Representations and warranties of the buyer are statements made by the buyer in a contract to assure the seller about specific facts, conditions, or circumstances related to the buyer’s ability to perform its obligations under the agreement. These statements typically include assertions about the buyer’s financial capacity, authority to enter into the agreement, and compliance with applicable laws.

For example, in a purchase agreement, the buyer might represent and warrant that they have sufficient funds to complete the transaction and that the execution of the agreement does not violate any laws or other agreements.

Why are representations and warranties of buyer important?

Representations and warranties of the buyer are important because they provide the seller with assurances that the buyer is capable of fulfilling their contractual obligations. These provisions also serve as a basis for legal remedies if the buyer’s representations or warranties are found to be false or inaccurate.

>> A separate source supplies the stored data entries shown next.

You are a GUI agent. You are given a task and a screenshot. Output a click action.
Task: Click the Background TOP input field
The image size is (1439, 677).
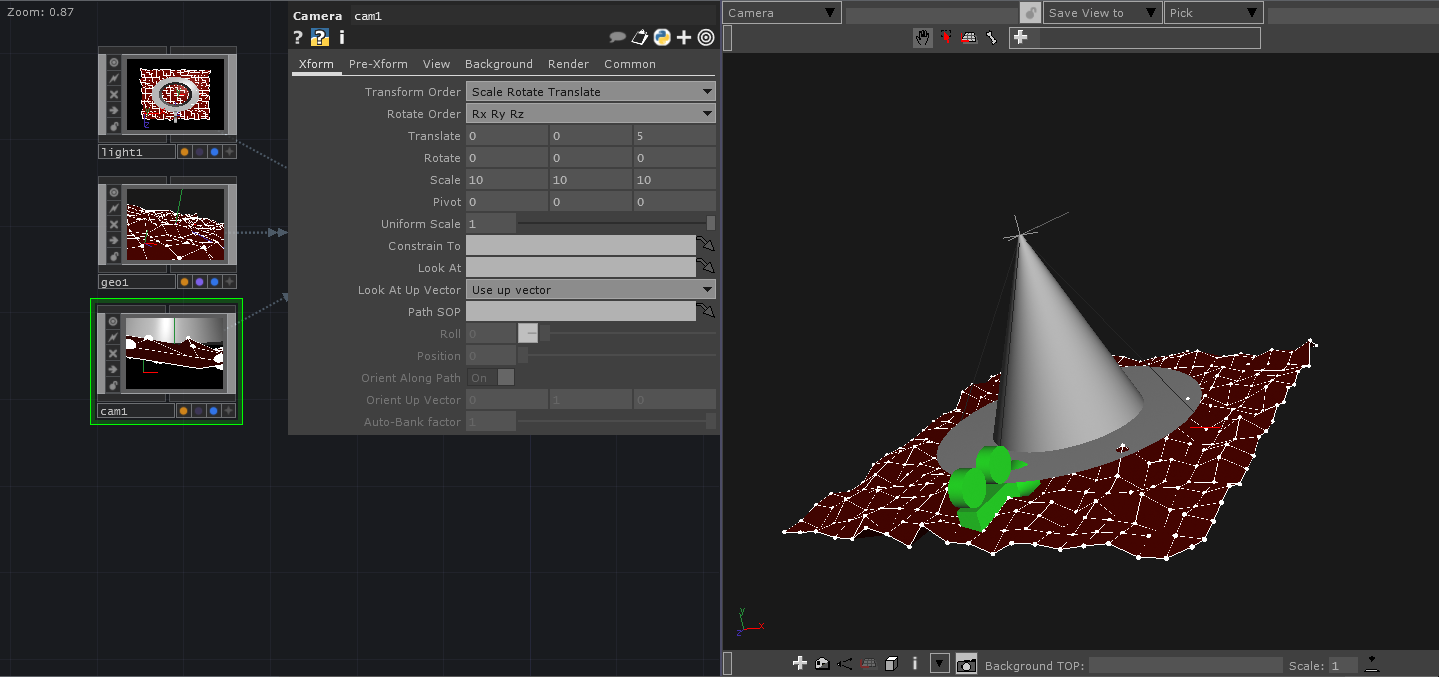(1184, 665)
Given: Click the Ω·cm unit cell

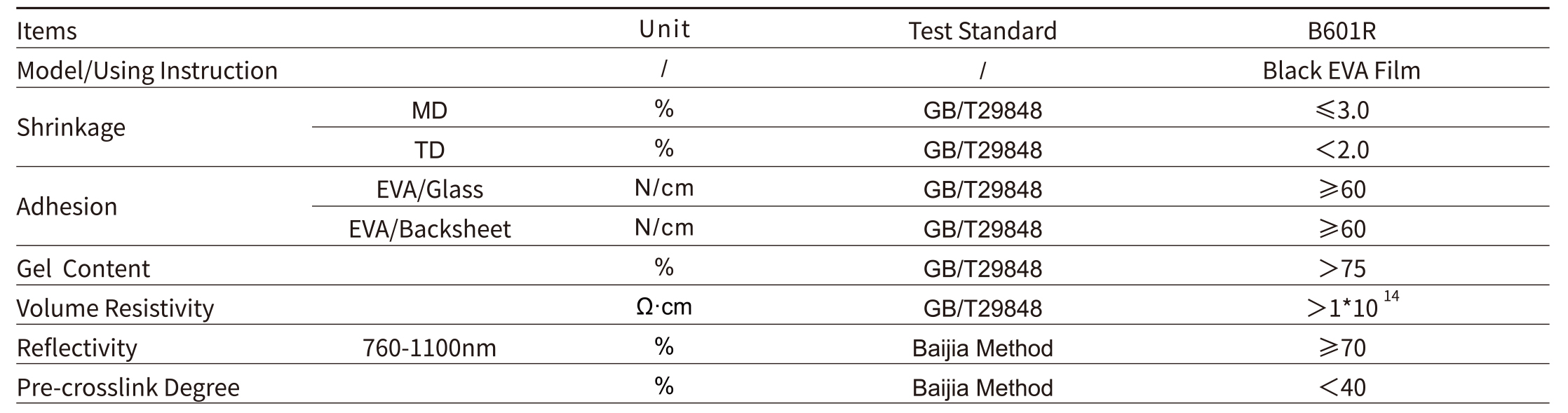Looking at the screenshot, I should click(664, 307).
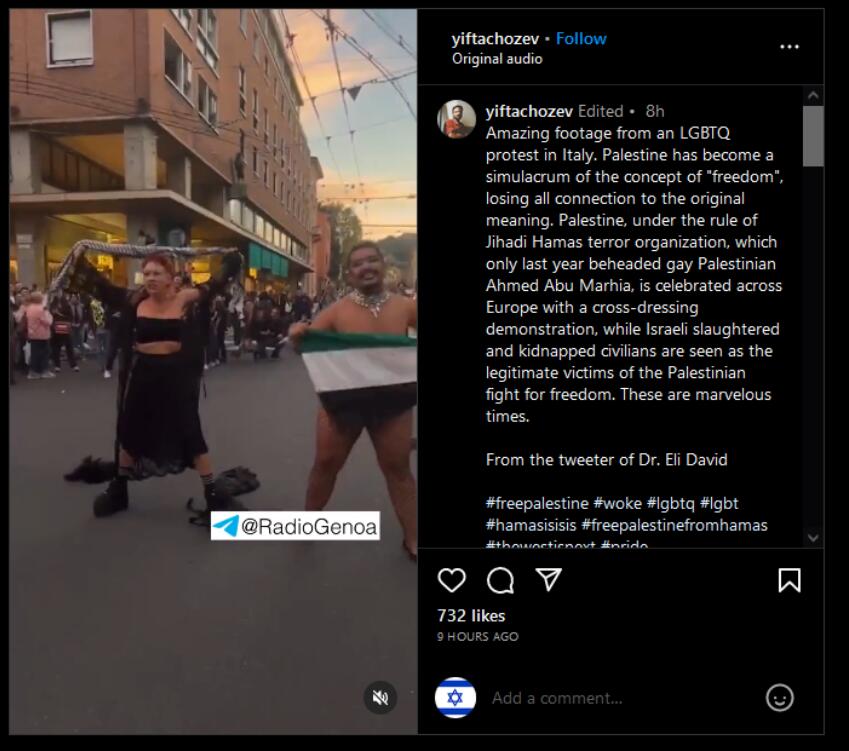The width and height of the screenshot is (849, 751).
Task: Click the caption scroll down arrow
Action: 813,537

For businesses, clearly defining the buyer’s representations and warranties helps mitigate risks, ensure transparency, and build trust between the parties in the transaction.

Understanding representations and warranties of buyer through an example

Imagine a company sells a division to a buyer. The purchase agreement includes a representation by the buyer that they have obtained all necessary financing to complete the acquisition. If this representation proves false, the seller may terminate the agreement or seek damages for breach of contract.

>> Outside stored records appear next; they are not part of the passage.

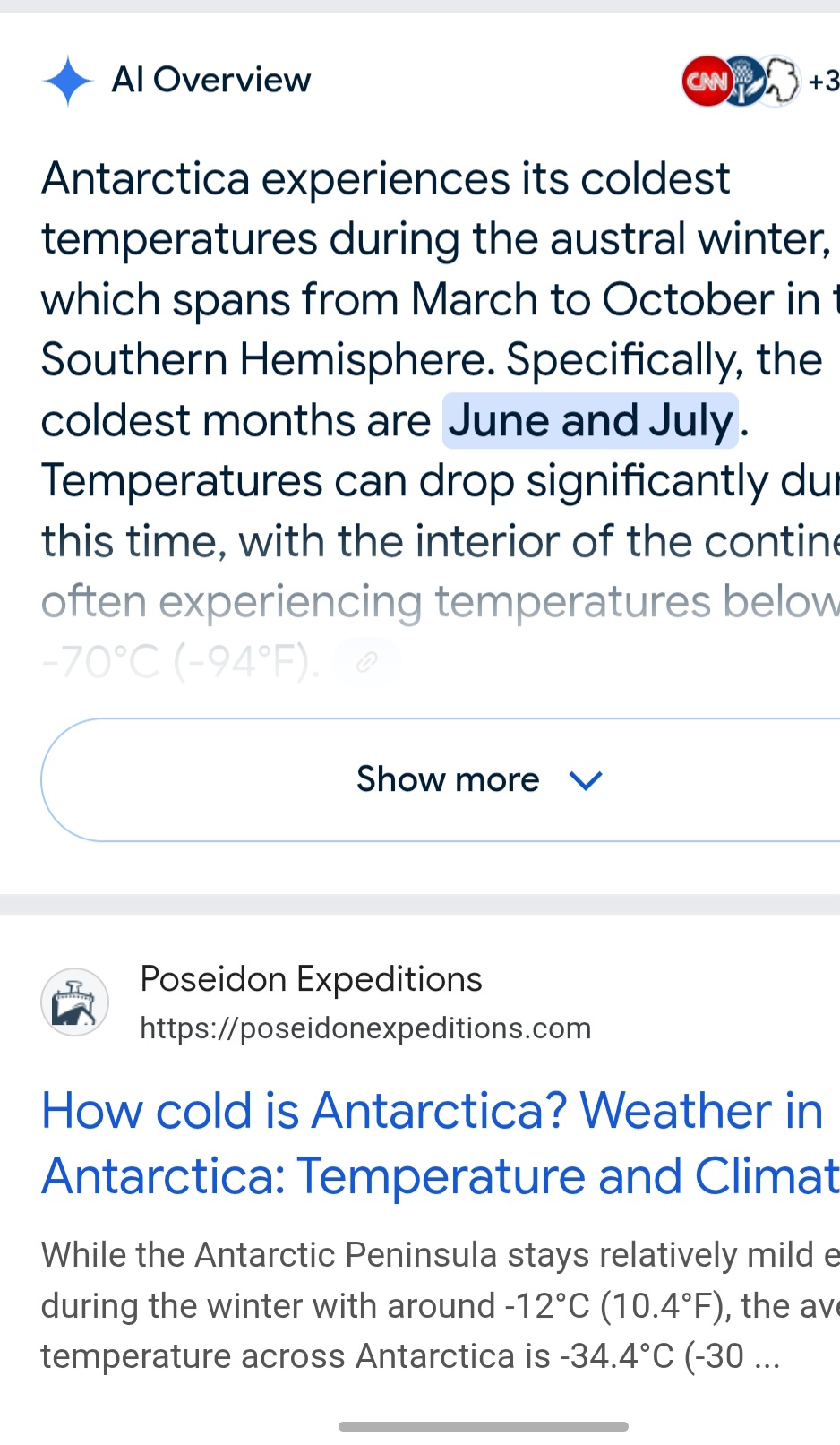Tap the AI Overview heading text
Screen dimensions: 840x1445
[x=211, y=80]
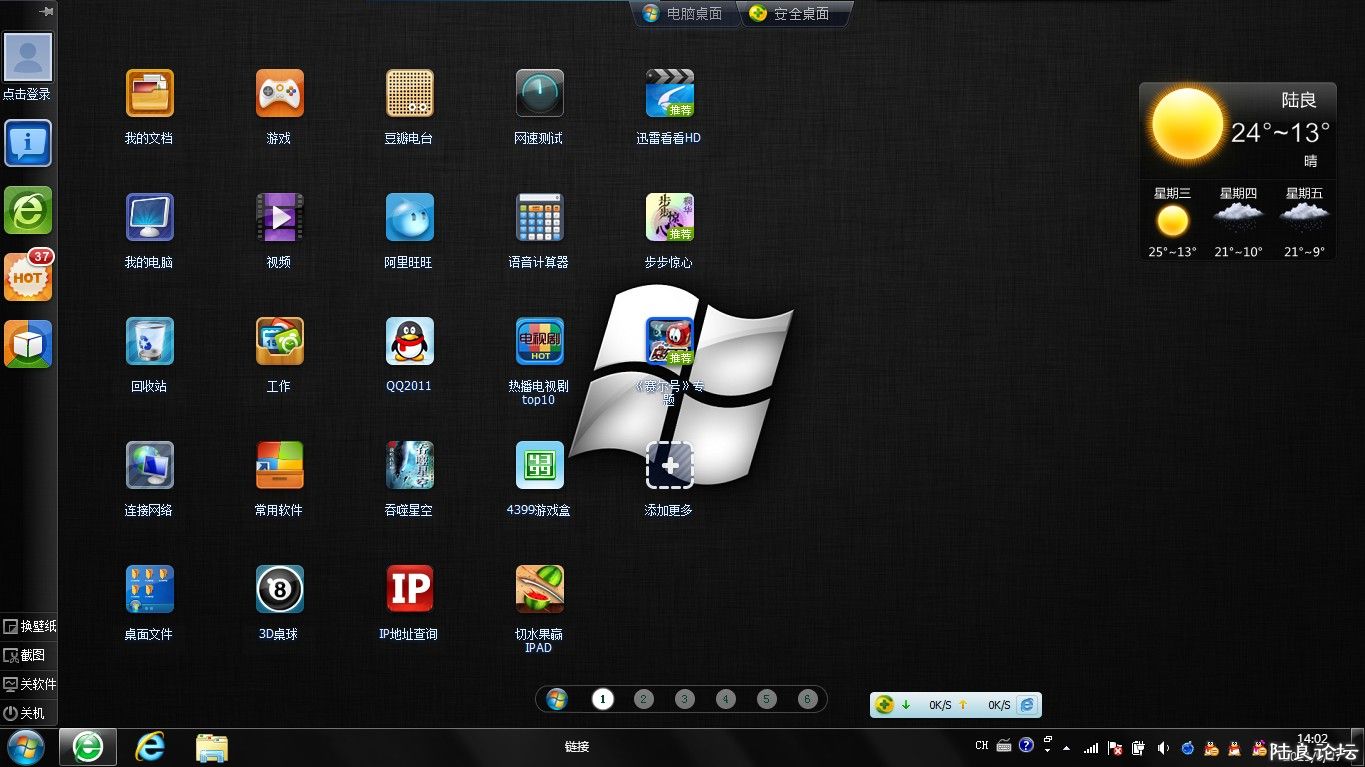This screenshot has height=767, width=1365.
Task: Click the 添加更多 add tile
Action: 669,466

In another example, a real estate purchase agreement includes a warranty by the buyer stating they are not involved in any pending lawsuits that could prevent them from completing the transaction. This reassures the seller that the buyer has no legal impediments to fulfilling their obligations.

An example of a representations and warranties of buyer clause

Here’s how a representations and warranties of buyer clause might look in a contract:

“The Buyer represents and warrants to the Seller as of the Effective Date and the Closing Date that: (i) the Buyer has full legal capacity, power, and authority to enter into this Agreement and perform its obligations hereunder; (ii) the execution, delivery, and performance of this Agreement by the Buyer do not and will not conflict with or violate any applicable laws or agreements; (iii) the Buyer has sufficient funds available to consummate the transactions contemplated by this Agreement; and (iv) there are no actions, suits, or proceedings pending or, to the Buyer’s knowledge, threatened, that could materially affect the Buyer’s ability to perform its obligations under this Agreement.”

Conclusion

Representations and warranties of the buyer provide assurances to the seller about the buyer’s ability and readiness to fulfill their obligations under the agreement. They reduce risks, ensure transparency, and create a framework for accountability in the transaction.

By including clear representations and warranties of buyer provisions in agreements, businesses can protect their interests, build trust, and ensure smoother execution of transactions.


This article contains general legal information and does not contain legal advice. Cobrief is not a law firm or a substitute for an attorney or law firm. The law is complex and changes often. For legal advice, please ask a lawyer.